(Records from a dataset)
● ● ●

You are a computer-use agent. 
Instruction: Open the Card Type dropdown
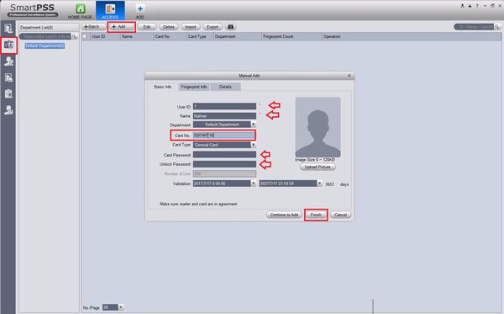pyautogui.click(x=254, y=145)
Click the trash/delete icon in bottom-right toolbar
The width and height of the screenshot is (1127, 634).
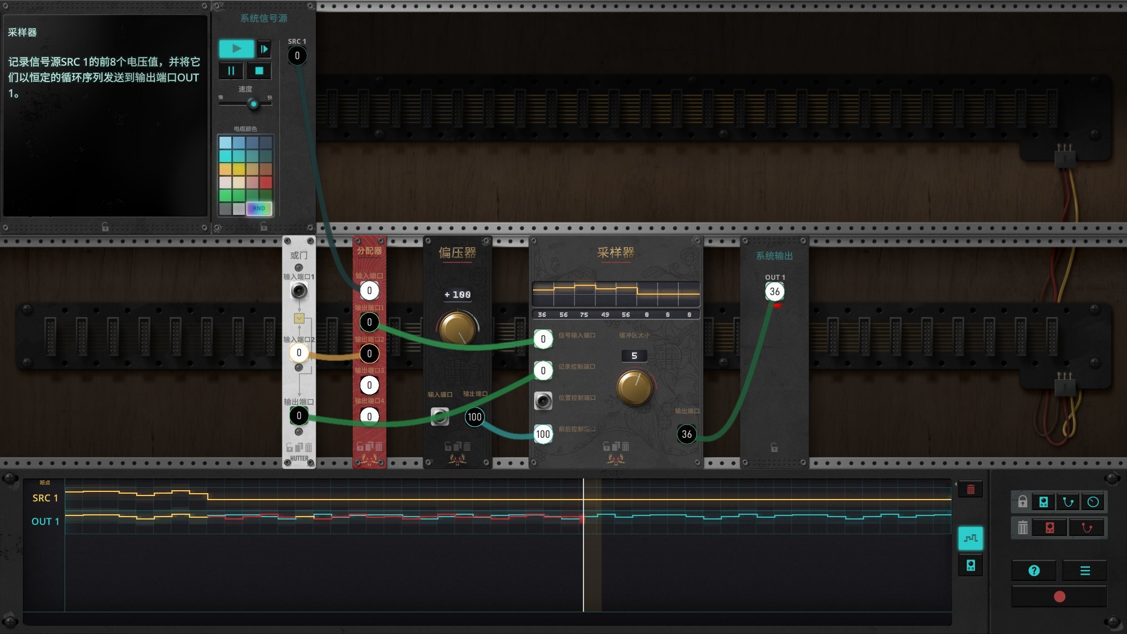[1022, 527]
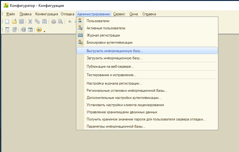Viewport: 239px width, 152px height.
Task: Open the Конфигурация menu
Action: pyautogui.click(x=47, y=14)
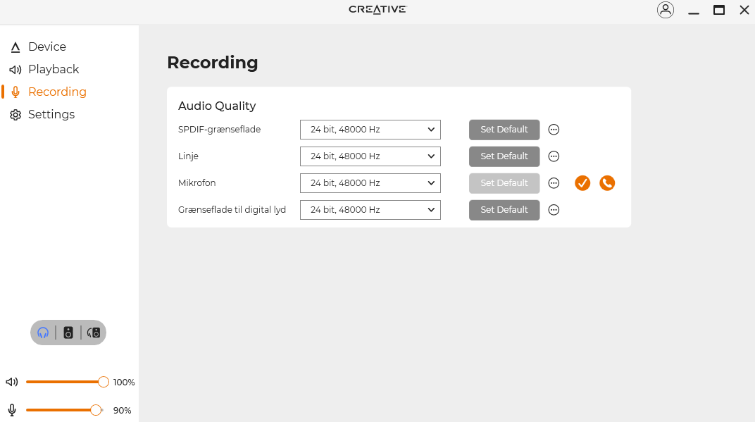Screen dimensions: 755x422
Task: Select the headphones output mode icon
Action: pyautogui.click(x=43, y=333)
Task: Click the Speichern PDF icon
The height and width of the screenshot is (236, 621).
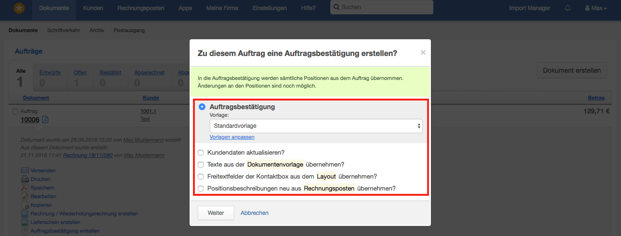Action: pos(25,188)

● ● ●

◆ **WHAT YOU WILL DO**: An exact copy of all the entries above is required, with every picture left out.

◆ **TASK SOLUTION**:
You are a computer-use agent. 
Instruction: Open the Card Type dropdown
pyautogui.click(x=254, y=145)
Click the trash/delete icon in bottom-right toolbar
The width and height of the screenshot is (1127, 634).
[1022, 527]
Viewport: 239px width, 152px height.
Task: Open the Конфигурация menu
Action: pyautogui.click(x=47, y=14)
Screen dimensions: 755x422
Task: Select the headphones output mode icon
Action: pyautogui.click(x=43, y=333)
Task: Click the Speichern PDF icon
The height and width of the screenshot is (236, 621).
Action: pos(25,188)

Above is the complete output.